Court Opinion

ID: 6083824
Source: CourtListenerOpinion
Date Created: 2022-01-13 19:07:01.488281+00
Date Added: 2024-06-11T08:53:19.192107
License: Public Domain

In an action to recover dam*567ages for personal injuries, etc., the defendant New York City Housing Authority appeals from so much of an order of the Supreme Court, Kings County (Bruno, J.), dated May 2, 2001, as denied its motion for summary judgment dismissing the complaint insofar as asserted against it.
Ordered that the order is reversed insofar as appealed from, on the law, with costs, the motion is granted, the complaint is dismissed insofar as it is asserted against the appellant, and the action against the remaining defendants is severed.
Two officers of the defendant New York City Housing Authority pursued a stolen vehicle and attempted to cut it off at an intersection. The driver of the stolen vehicle put it into reverse, drove backwards up the exit ramp to the Belt Parkway, made a 180 degree turn, and proceeded eastbound in the westbound lanes. An audiotape of police communications indicates that the officers immediately called for help, and acknowledged that they had lost sight of the stolen vehicle. Almost immediately thereafter, the stolen vehicle collided with the plaintiff’s vehicle.

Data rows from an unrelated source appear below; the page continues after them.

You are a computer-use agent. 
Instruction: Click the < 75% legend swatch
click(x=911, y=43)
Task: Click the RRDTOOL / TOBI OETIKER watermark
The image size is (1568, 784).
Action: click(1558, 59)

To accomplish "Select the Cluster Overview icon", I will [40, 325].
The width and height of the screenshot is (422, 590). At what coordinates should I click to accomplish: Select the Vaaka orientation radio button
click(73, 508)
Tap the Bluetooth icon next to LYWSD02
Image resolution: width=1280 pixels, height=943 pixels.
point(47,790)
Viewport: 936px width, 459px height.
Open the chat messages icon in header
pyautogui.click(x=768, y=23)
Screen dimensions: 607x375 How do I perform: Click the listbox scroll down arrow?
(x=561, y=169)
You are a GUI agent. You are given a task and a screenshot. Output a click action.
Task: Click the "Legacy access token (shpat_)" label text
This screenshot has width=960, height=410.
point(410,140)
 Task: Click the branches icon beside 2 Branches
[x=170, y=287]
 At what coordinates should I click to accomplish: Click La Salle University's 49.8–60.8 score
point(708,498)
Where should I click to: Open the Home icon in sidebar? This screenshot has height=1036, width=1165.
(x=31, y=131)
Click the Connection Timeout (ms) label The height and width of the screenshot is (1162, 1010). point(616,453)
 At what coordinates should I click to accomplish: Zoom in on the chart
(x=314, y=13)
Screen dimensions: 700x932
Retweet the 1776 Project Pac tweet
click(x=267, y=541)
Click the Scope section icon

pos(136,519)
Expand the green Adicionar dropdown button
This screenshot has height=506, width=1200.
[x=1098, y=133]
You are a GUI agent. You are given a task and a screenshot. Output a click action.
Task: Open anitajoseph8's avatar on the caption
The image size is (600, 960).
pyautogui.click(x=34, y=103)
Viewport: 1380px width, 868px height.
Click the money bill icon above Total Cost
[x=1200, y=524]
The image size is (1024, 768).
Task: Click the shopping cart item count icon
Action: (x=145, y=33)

Under the circumstances of this case, we conclude, as a matter of law, that the officers’ conduct was not a proximate cause of the accident. The sole proximate cause of the accident was the unforeseen and depraved recklessness of the driver of the stolen vehicle (see Paige v Rocco, 214 AD2d 662). Altman, J.P., Krausman, Goldstein and H. Miller, JJ., concur.